GLU is currently not supported, so it's treated as an element-wise operation. However, since split is supported, you can create your own GLU operation like this:
class CustomGLU(nn.Module):
def __init__(self, dim=1):
super(CustomGLU, self).__init__()
self.dim = dim
def forward(self, x):
first_half, second_half = torch.split(x, x.size(self.dim)//2, dim=self.dim)
return first_half * torch.sigmoid(second_half)
If you don't use it extensively, the performance degradation shouldn't be significant.
Hi @janthmueller, thanks for the workaround, I tried that but the network comes back with only the last conv layer pruned. No dep group with first conv layer is being returned for pruning.
Hi @janthmueller, thanks for the workaround, I tried that but the network comes back with only the last conv layer pruned. No dep group with first conv layer is being returned for pruning.
After running the get_pruning_group method within the prune_local function of the MetaPruner class, you might notice that the group containing the first layer appears to have double the number of indices. This likely occurs to prevent shape mismatch errors. However, with a pruning ratio of 0.5, attempting to prune the entire output of the first layer becomes impossible. This is because a group is ignored for pruning if all its filters or channels are pruned, resulting in nothing being pruned in your case.
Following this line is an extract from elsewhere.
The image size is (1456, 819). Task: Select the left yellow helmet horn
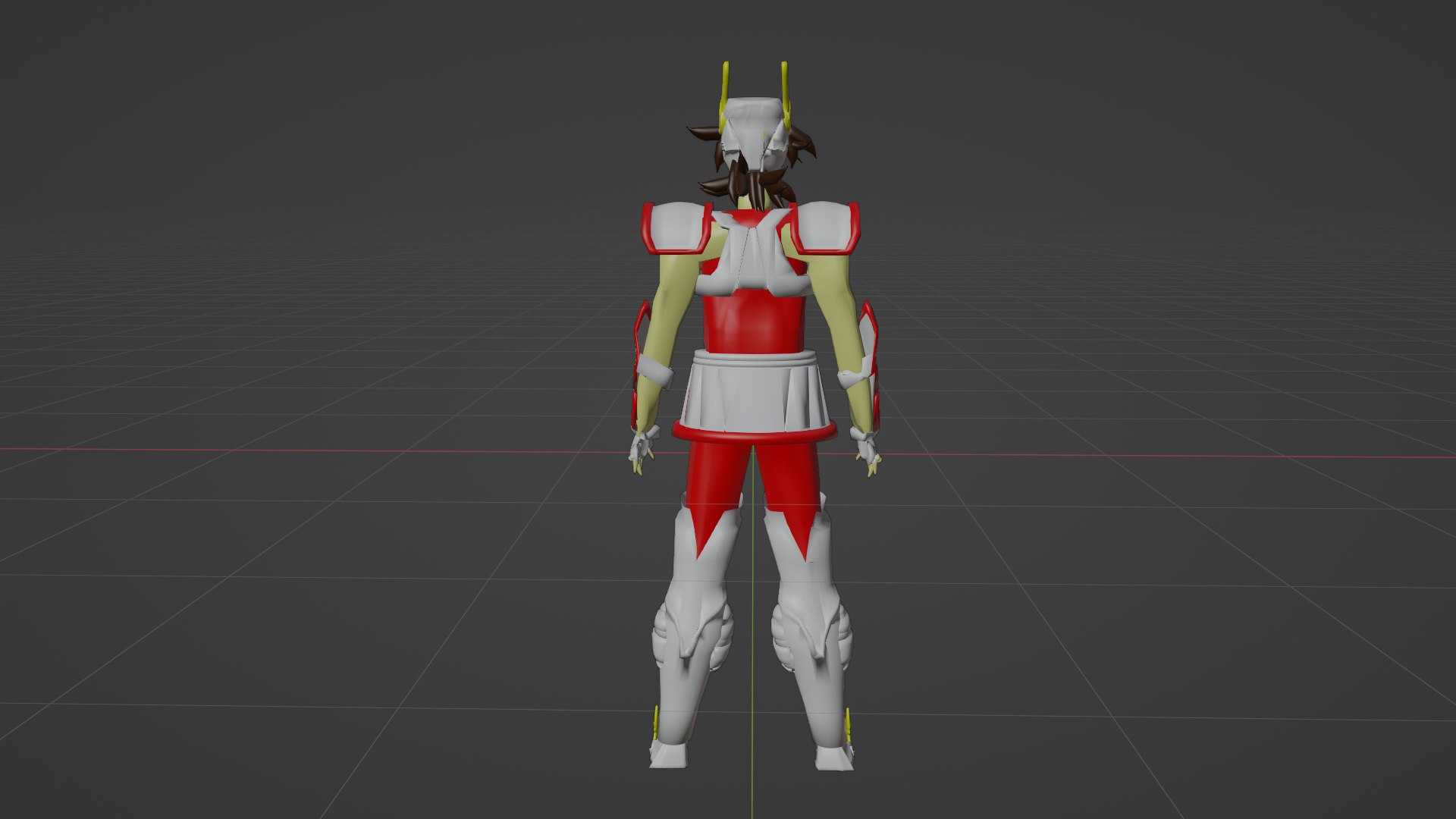click(726, 82)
To accommodate this scenario, it's crucial to apply a targeted adjustment before gathering the pruning_idxs. Specifically, for groups involving the custom glu operation, a workaround involves halving the number of pruned indices (n_pruned) for the affected group. This ensures that the pruning process correctly reflects the intended proportion.
To implement this adjustment, insert the following code snippet before collecting pruning_idxs within both the prune_local and prune_global methods:
for dep, _ in group:
if isinstance(dep.target.module, ops._SplitOp):
n_pruned = n_pruned // 2
break
By incorporating this adjustment, the pruning mechanism can appropriately handle scenarios involving the custom glu operation, ensuring accurate pruning outcomes.
I think it might be best to fix this for all possible scenarios including a split, maybe similar to _is_attn_group with a _is_split_group check @VainF.
Great, thanks for the workaround and the explanation!
It would be great to have this merged such that the lib works directly on GLU!